Basically, wind turbines kill birds. To protect birds, you have to collect data on birds in the area. The standard way of doing this was literally putting a guy in a lawn chair for a few hours each day counting birds, and then extrapolate the numbers.
They put some cameras in the field and run CV on the footage to count the birds instead. Cameras are cheaper than people in lawn chairs, apparently. I don't know if they still do this, but it was their initial product.
Nice. They use deep convolutional neural nets, which is the key algorithm that dominated the ILSVRC 2014. This computer vision contest included, among other challenges, recognizing different bird (and dog and cat and spider and.... ) breeds. There is a blog post about ILSVRC that even uses the same xkcd comic ;) http://blog.a9t9.com/2014/10/amazing-progress-of-computer-vi...
I'm seeing a lot of pictures of flowers and bees in the bird pictures. I'm guessing this is due to the way the training is done, anyone from Flickr who can comment on that?
Also, the exact question you're trying to answer makes a difference. If the question is, "Is this a picture of a bird?" where "of a bird" means that the primary focus of the picture is a single bird, then your picture should return "No". That's different than, "Are there one or more birds in this picture?"
I'm not sure which question Flickr's team actually seeks to answer here.
It's cool that a team of deep learning researchers can pull this off quickly. Anyone know of an "image2vec" (word2vec for images) that would empower others to try out similar things? (unfortunately it would need a better name, because "vectorize" means something different for images.)
I think you'd need something slightly more complex than a "word2vec" since images already have a well defined "word vector" i.e. a pixel. What you want is a "parser" that can take in an image and spit out the significant parts of it? Stanford might have the code up from this paper ( http://machinelearning.wustl.edu/mlpapers/paper_files/ICML20...) up on their site.
Do you just want the neural net, or the tags too? This might not be what you want, but it looks like it could be fun to play with: http://clarifai.com/
What would be very cool would be some kind of trigger app where you leave your phone in a tree for an hour, and it takes pictures of all the birds that come within range.
Detecting whether a given image has a bird in it, while certainly difficult and "interesting" from a CS point of view, is not very interesting from a user perspective? (Photographers can always tag their images when they submit them).
The advantage of doing it from a user perspective is that people in practice don't tag their images, but others want to find e.g. CC licensed pictures of blue jays in flight.
I'm not sure this refutes the main point - it does appear to be a team of research scientists, they have likely been working on it for year++ and (since upthread mentions it not id'ing Big Bird or a peacock) it's not finished yet.

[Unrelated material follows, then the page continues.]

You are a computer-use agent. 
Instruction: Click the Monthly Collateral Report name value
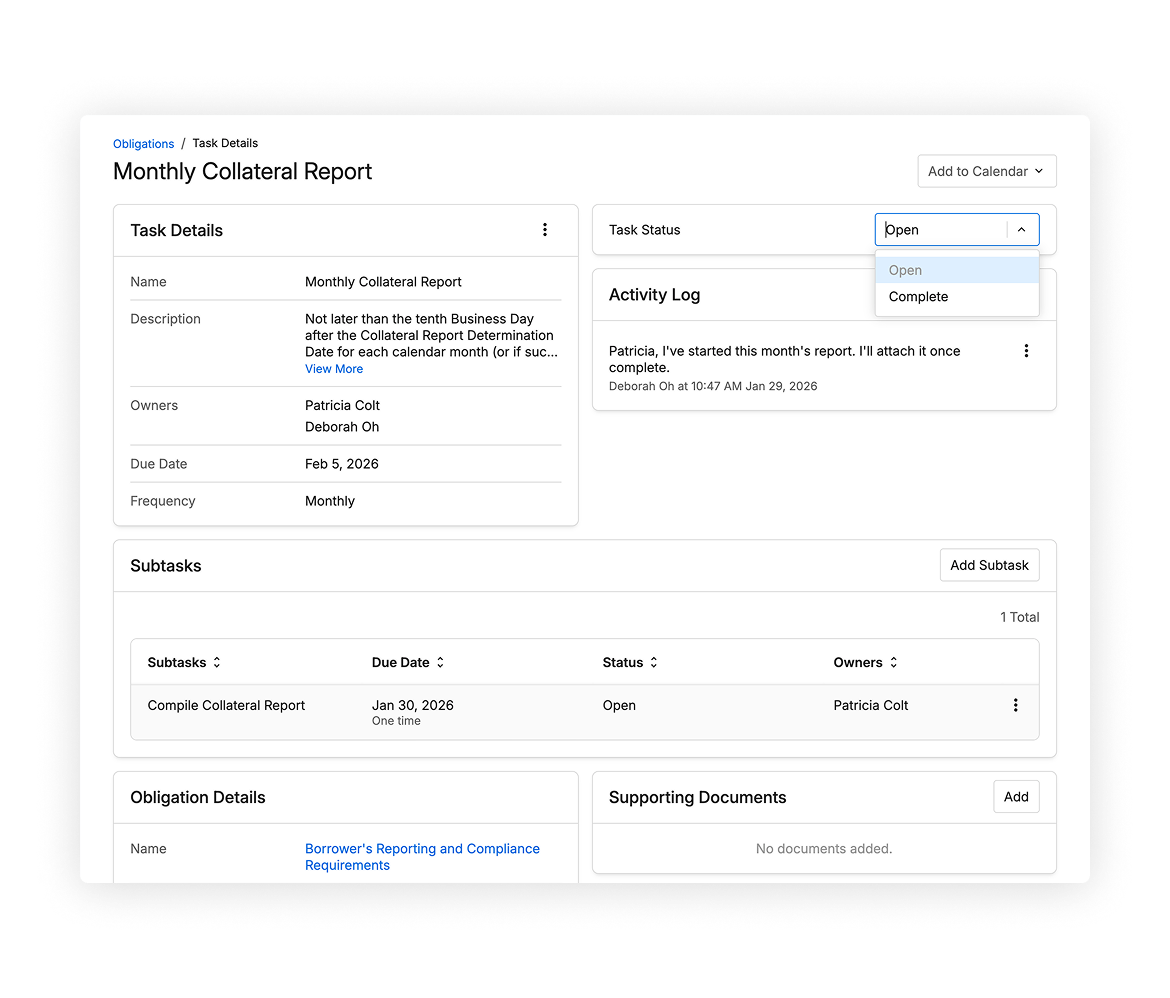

Someone else mentioned in another thread that "check whether they're in a national park" is only easy now, thanks to 30 years of monumental effort (launching satellites etc). To bring this back to Hacker News, I wonder how long until vision processing will be in the same place? Where it can be taken for granted?
Hate this jokey style of response. Is it stating that the image is from Rocky Mountain; Perhaps it's just a random comment-bot statement about national parks? Bleurgh.
Yes, I'm sure there's a demographic that enjoys inane comments written as if the presentation layer was conscious.